Nothing has ever been more true about your life, my love.

Or Maya: Did you want to see me broken? Bowed head and lowered eyes? […] Up from a past that’s rooted in pain/I rise.

And my, have you risen.

You don’t need to be on a book tour to know that you have overcome, Lyric. You just need to look in the mirror.

It’s been hard since September. It’s been isolating. It’s challenged your perception of reality and that is hard for anyone, let alone someone who was already trying to get a damn grip. (Smile here, please). It has been discouraging, sometimes despairing, sometimes hopeless. You’ve been angry and emotional and anxious. You’re taking more medication than you’ve ever had to in your life. People are challenging. Friends don’t understand. You want to spend more time with your family but time is not on your side and neither is your desire to be independent. Seems like the only thing you can depend on is your cat. And God. I’m sure he misses you.

I don’t have an answer for you. Thinking about the future right now is scary, and I sense that you feel a little trapped. I’m sorry.

What I do know is that you’re starting this year stronger. I know that physically you are weak. I know that mentally you are overwhelmed. I know you’re very tired. And you have every right to be.

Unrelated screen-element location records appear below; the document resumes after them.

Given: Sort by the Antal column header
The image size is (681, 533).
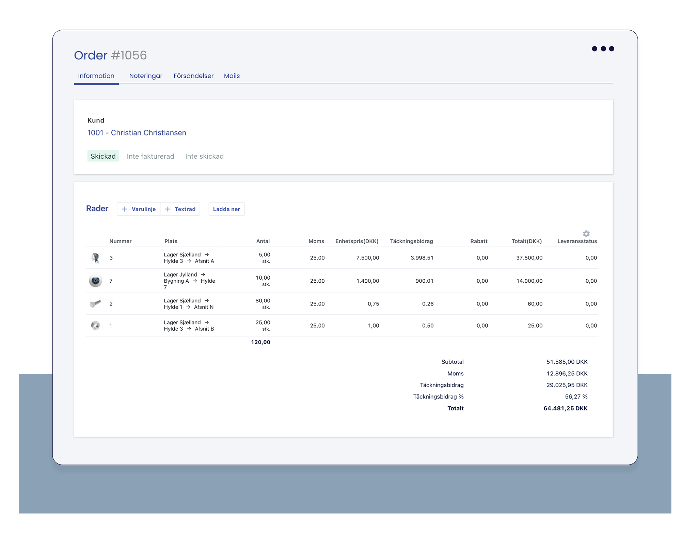Looking at the screenshot, I should coord(263,241).
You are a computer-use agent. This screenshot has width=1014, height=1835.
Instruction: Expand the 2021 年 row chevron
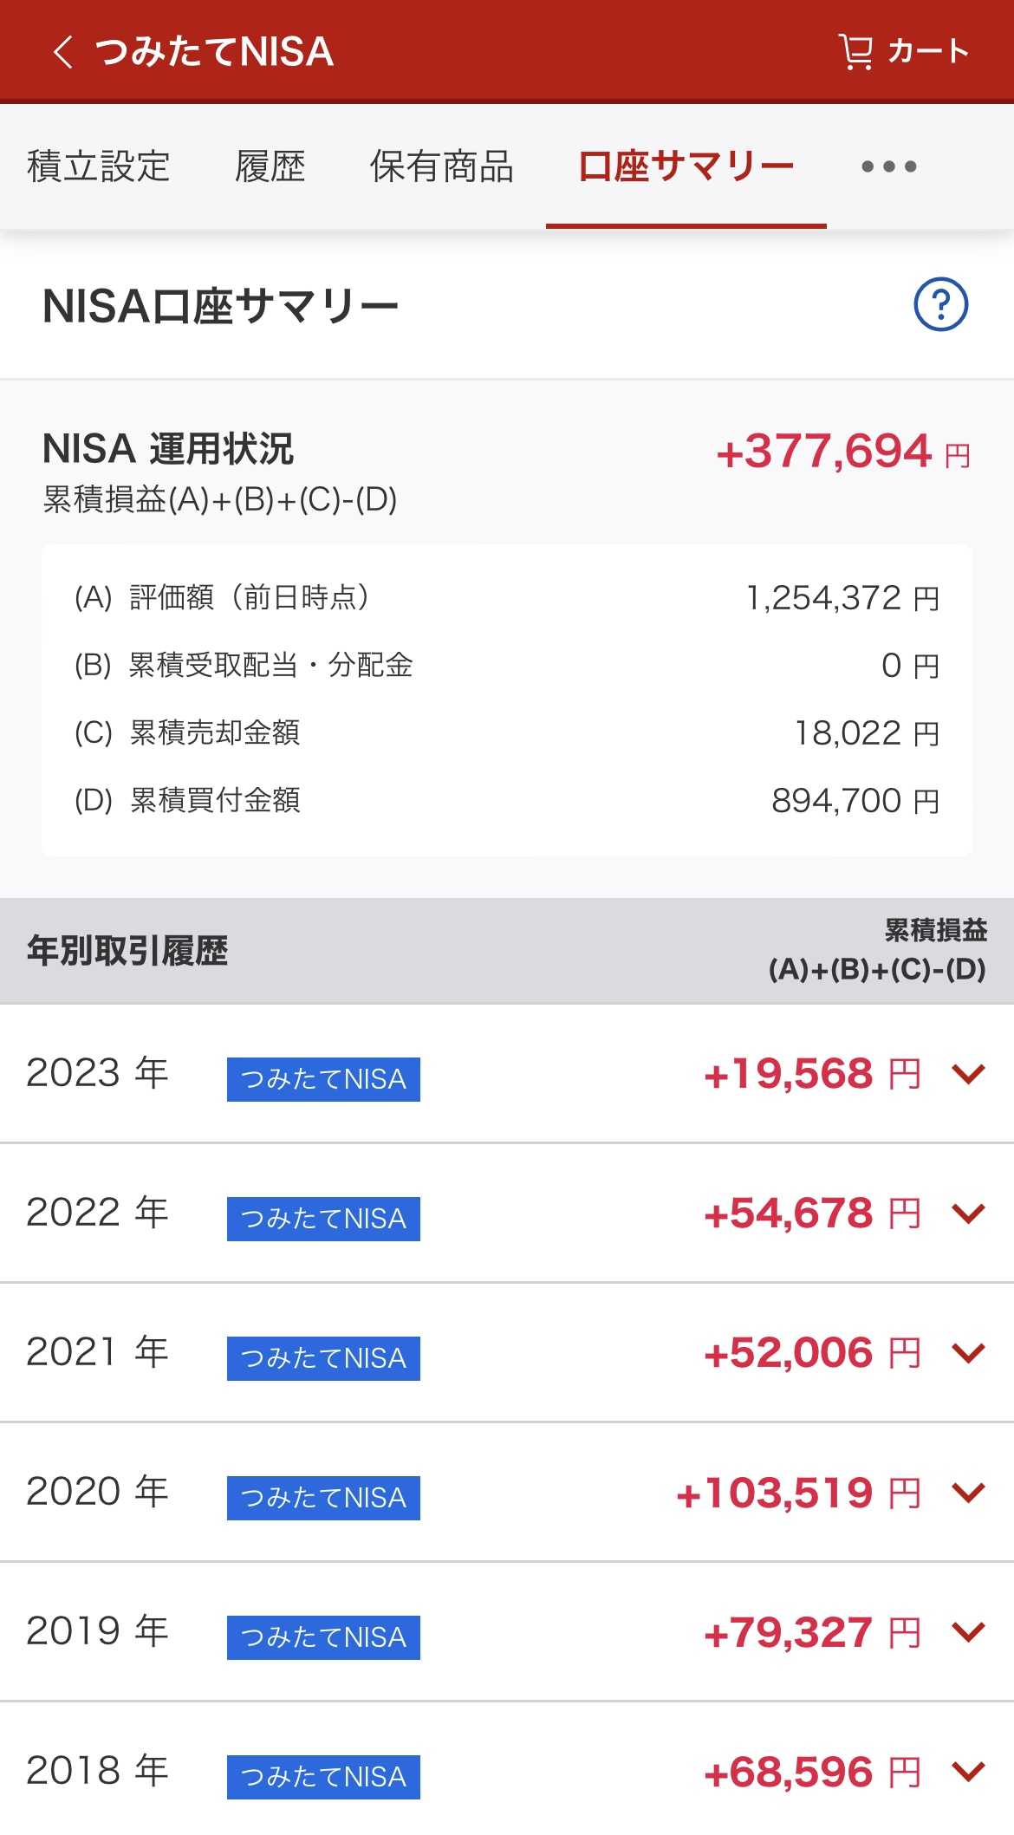point(968,1354)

But your spirit, your soul – Lyric, they’re stronger. They’ve had to be. When you throw a boulder on a hill it is going to cave or shift its roots to support the weight. And you haven’t yet caved, my love. I know we’ve said it sarcastically but the only thing left to fear now is death – you have had a lot of frights in your short life. What could be next? Let’s not worry about it. The foundation isn’t going to crack. Maybe get a little weather-worn but paint will fix it up and we’ve got plenty of that in the form of laughter. And friendship. And family. And words.

Please don’t dwell on the things you have done wrong. Everyone, child, everyone has done ugly things. All of us have added to the pile of evil in our world in one way or another. But if there are piles for both – the good and the bad – consider them equally. And you might find that your Good outweighs your bad. You might consider that you are a good friend, a helpful employee, a daughter that brings smiles to the faces of your parents and a sister that children fight to sit next to at breakfast. Consider your compassion and the heart you bring out into a world who – truth be told – has not shown you very much kindness. Consider the laughter you bring to others. The thoughtfulness that sets you apart. Consider your intelligence, your determination, the ethic with which you work. Consider that you are trying and really, what more could anyone else be doing? Trying is the most we can do and when it doesn’t work we try something else.

So, sure. Make some goals. Meet them, or don’t. Keep writing. Remember that I admire you. Thank you for taking me this far.
And please, don’t forget to take your medication.